World of Worry
Jonathan R. Laing, Barron's Online:
Investors have a world of worry to fret about these days, from the Middle East to Korea. But they're mostly worrying about the wrong things, contends George Friedman, who heads the private intelligence-service Stratfor.
The Austin, Texas firm has prospered since we first publicized it just weeks after the Sept. 11 attacks. Collecting real-time information from the Internet and from informants around the world, Stratfor forecasts and geopolitical analyses have become staples in stories on the war on terror. Likewise, Friedman's commentary is sought by news shows and Fortune 500 clients -- including some of the largest financial institutions. His views are frequently provocative and idiosyncratic, but always stimulating.
His forecast for 2005, conveyed via telephone, proved to be no exception. Our talk spanned the globe, building from progress in the Middle East -- despite new violence in Lebanon -- through North Korea's rumblings, on to why investors should be cautious on China and Russia.
As a political scientist and admirer of realpolitik, Friedman feels that the U.S.'s aggressive action and military presence in Iraq has inestimably helped the war on terror by, among other things, motivating reluctant allies like Saudi Arabia, Egypt and Pakistan and erstwhile enemies like Syria and Iran to help the U.S. by cutting off their support of al Qaeda and serving up better intelligence to Western governments.
"I call it the coalition of the coerced, but the tempo of timely arrests of al Qaeda operatives around the world, and the fact that the U.S. suffered no terrorist attacks running up to last year's election, can in good part be attributed to better intelligence from the Islamic world," Friedman avers. "Our victory in Afghanistan was insufficient. We had to show the Islamic world that we meant business by putting large numbers of troops into the Mideast, into harm's way, rather than cutting and running such as the U.S. had done previously in its rapid pull-out from Beirut in the 1980s and Somalia in the '1990s."
In this context, Friedman sees Syria's and Iran's recent announcement of their united front and the assassination of former Lebanese leader Rafik Hariri as an attempt by the two nations to strengthen their bargaining position with the U.S. He claims that the bombing that killed Hariri was likely contracted out to Syria's and Iran's favorite terrorist organization, Hezbollah. He adds, "Syrian intelligence doesn't do suicide bombings like we think the Hariri assassination was, but Hezbollah most certainly does. The two countries, by killing someone the U.S. really likes, seem to be sending a message that if pushed too hard by the U.S., they will react."
While Friedman cautions against excessive euphoria over the recent elections in Iraq, he contends that the situation there is beginning to stabilize. Moreover, he expects that the war will begin to recede from the headlines. The virulence of the Iraq insurgency took Stratfor somewhat by surprise. But, he adds, the violence has been largely confined to the Sunni Triangle. (See "Winning in Iraq" in the June 14, 2004 Barron's on the strategic reasons Friedman supported invading Iraq.)
Moreover, the training of the Iraqi security force is starting to bear fruit, particularly since the number of Sunni recruits has been cut back, due to their dubious loyalties [Saddam is Sunni]. Friedman also expects to see more involvement by Iranian-trained Shiite militia units in patrolling some of the hot combat zones now that the Ayatollah Ali al-Sistani slate appears to have won a victory. He expects U.S. casualties and troop levels to start trending lower in the months ahead; among other things, U.S. forces will likely be shifted to larger, well-protected bases more remote from Sunni cities.

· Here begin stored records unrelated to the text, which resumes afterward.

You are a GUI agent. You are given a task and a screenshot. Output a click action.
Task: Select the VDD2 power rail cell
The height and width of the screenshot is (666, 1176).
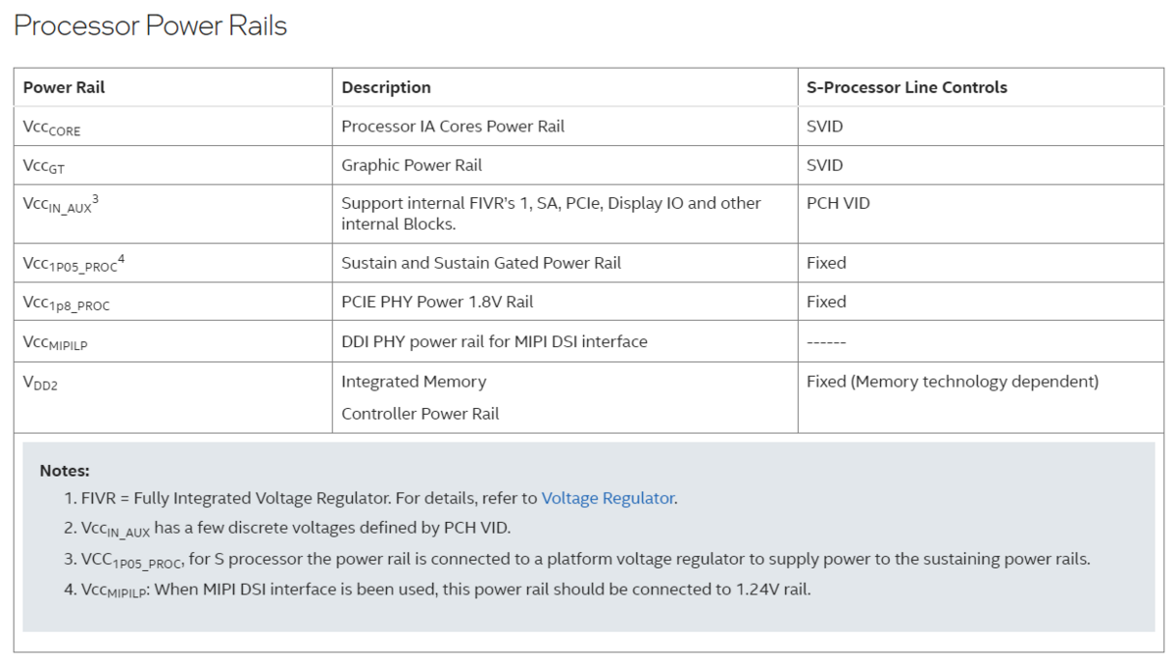(41, 383)
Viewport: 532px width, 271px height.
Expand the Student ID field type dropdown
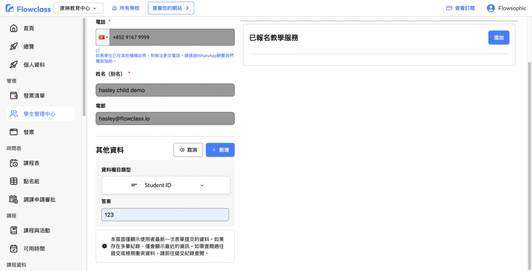(x=166, y=185)
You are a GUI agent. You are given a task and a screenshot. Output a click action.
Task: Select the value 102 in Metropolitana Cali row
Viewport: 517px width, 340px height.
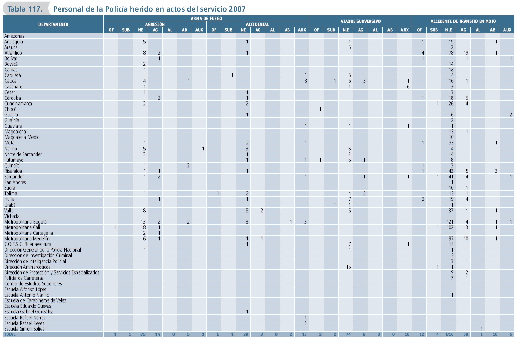[x=450, y=227]
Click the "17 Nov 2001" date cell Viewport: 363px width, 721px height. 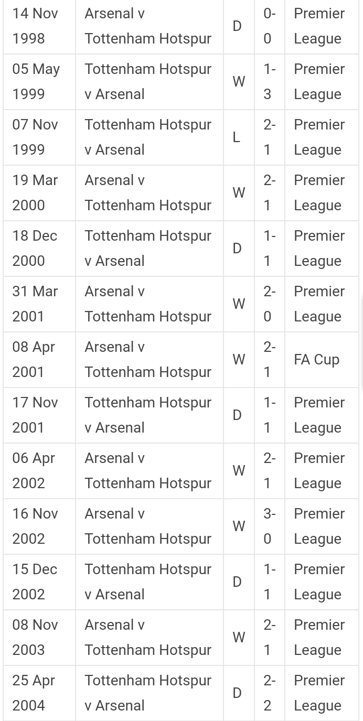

As for Iran, Friedman is not as concerned as many other observers about its nuclear-weapons program. Iran has actually been quietly helpful to the U.S. both in the war on terror and in Iraq, and has a major stake in creating a dependable ally on its western border in the form of a Shiite-dominated united Iraq.
Iran is largely using its nuclear ambitions as a bargaining ploy with both the U.S. and the European Union. Negotiators from Germany, France and Great Britain are attempting to play the good cop with Iran, while the U.S. remains the bad cop. In the latter role, according to Friedman, the Bush Administration may well have covertly planted the exposé in the New Yorker last fall by Seymour Hersh -- which claimed that U.S. and Israeli special-operations teams operating inside Iran had already catalogued numerous special nuclear facilities for eventual attack. "Iran's nuclear program isn't really all that viable, and the country has to know that if she continues to enrich uranium in defiance of Western desires, then the U.S., or perhaps Israel, will hit them with the big stick," he insists. "Iran isn't that stupid." ...
Let it never be said that we don't live in interesting times.